There’s really no reason not to train at an MC firm if you can. US firms’ mid level associates are disproportionately MC/SC laterals because they’ve had the best training. As for money – really the only reason to go to a US firm – you have more than enough money as a MC NQ and can always move later.

It’s much like university – you wouldn’t go to Hull over Oxford just because Hull gave you a scholarship. So why would you get yourself sub standard training in the profession you want to do for the rest of your life just for a bit more money in your early twenties?

(2)(1)

Random passer by

What a rubbish analogy. So the US firm offering the full scholarship is Hull then?

I think a better analogy would be if a kid was looking to qualify as a solicitor in London and had to choose between a BA from Harvard/Yale on full scholarship (US firm) or a BA in Law from Oxford (UK Magic Circle). Both equally prestigious and will get you where you need to get to. However one will be more comfortable for a British born and raised youngster and will better prepare you for the role after 3 years, but the other could be life changing and will expose you to things at high level that you otherwise may not experience. Even that doesn’t sit perfectly but probably more accurate than your rubbish.

(4)(3)

Sensible

It’s one of those lazy stereotypes that’s MC has amazing training and US firms are just full of cowboys flying by the seat of their pants and shouting about “learning on the job”.

It’s a relic of the time when even the biggest US firms had only 50-100 people in London, whereas now K&E has over 400 and I expect LW has more than that.
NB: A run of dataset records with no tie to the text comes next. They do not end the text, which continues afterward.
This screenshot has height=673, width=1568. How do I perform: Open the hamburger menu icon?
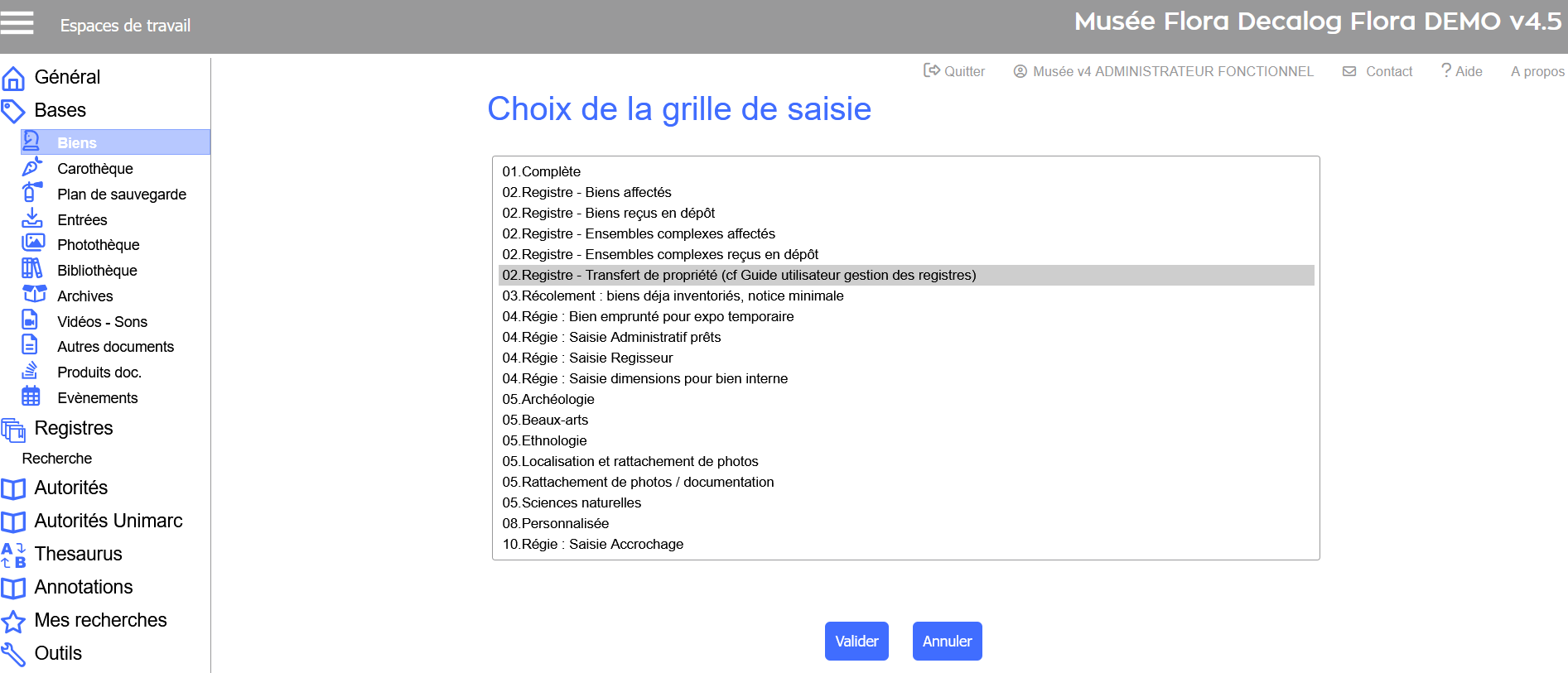17,23
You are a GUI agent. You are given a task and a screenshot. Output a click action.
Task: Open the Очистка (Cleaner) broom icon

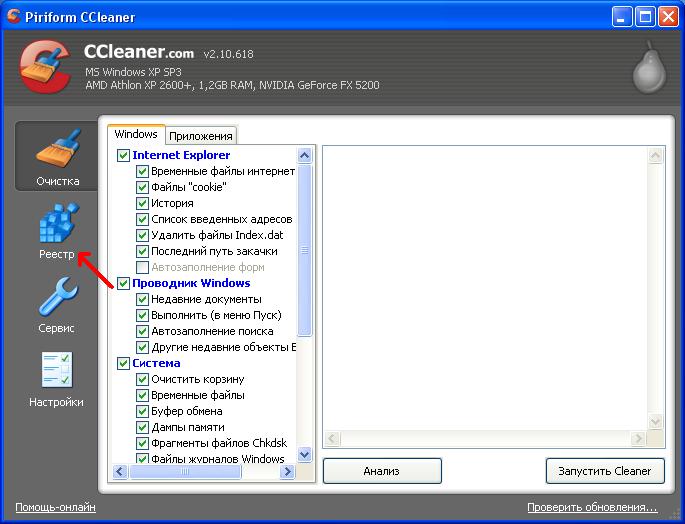[x=56, y=150]
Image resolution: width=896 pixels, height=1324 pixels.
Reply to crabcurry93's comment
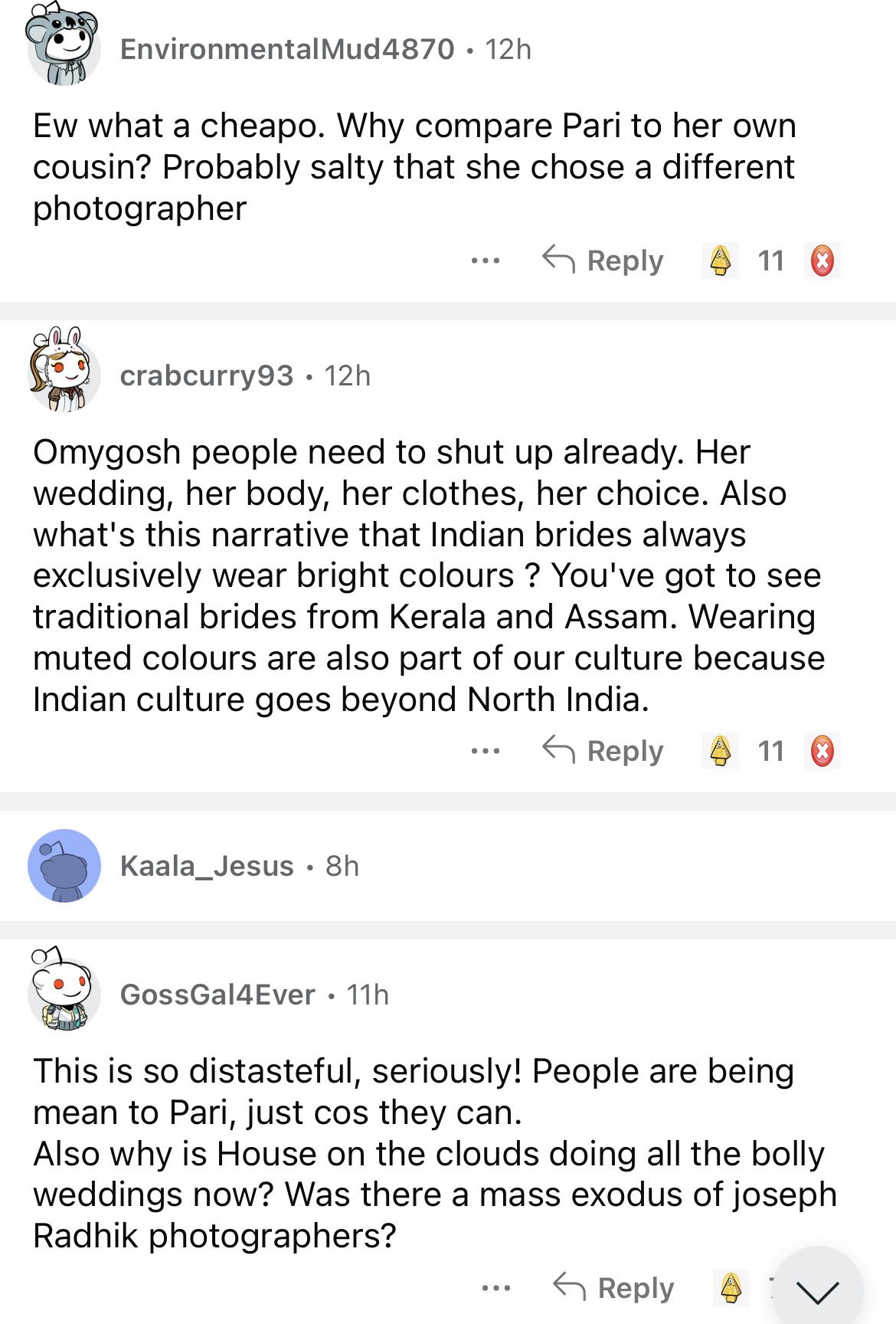603,751
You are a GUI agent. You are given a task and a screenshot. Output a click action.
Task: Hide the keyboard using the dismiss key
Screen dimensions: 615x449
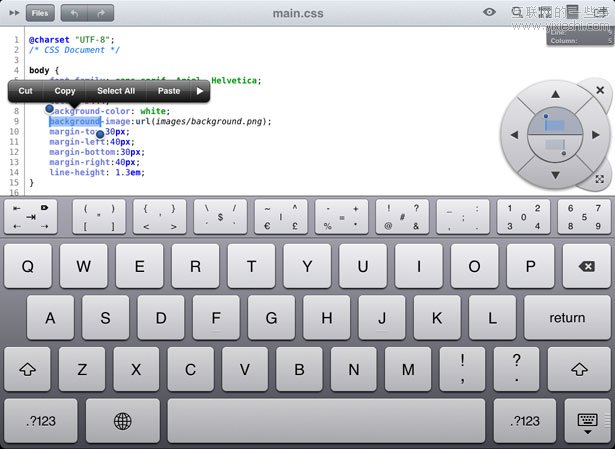coord(587,421)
For the firms you listed, I wouldn’t put Skadden in the same bracket as K&E, LW and Weil. Skadden’s London strategy hasn’t succeeded over the last 15 years and their reliance on Russian clients is obviously not a winner for the foreseeable future.

If you think you want to be a transactional lawyer working in PE, finance, restructuring or funds, you’re likely better off at a US firm. If you want to be a litigator or advisory lawyer, MC is probably still a better bet.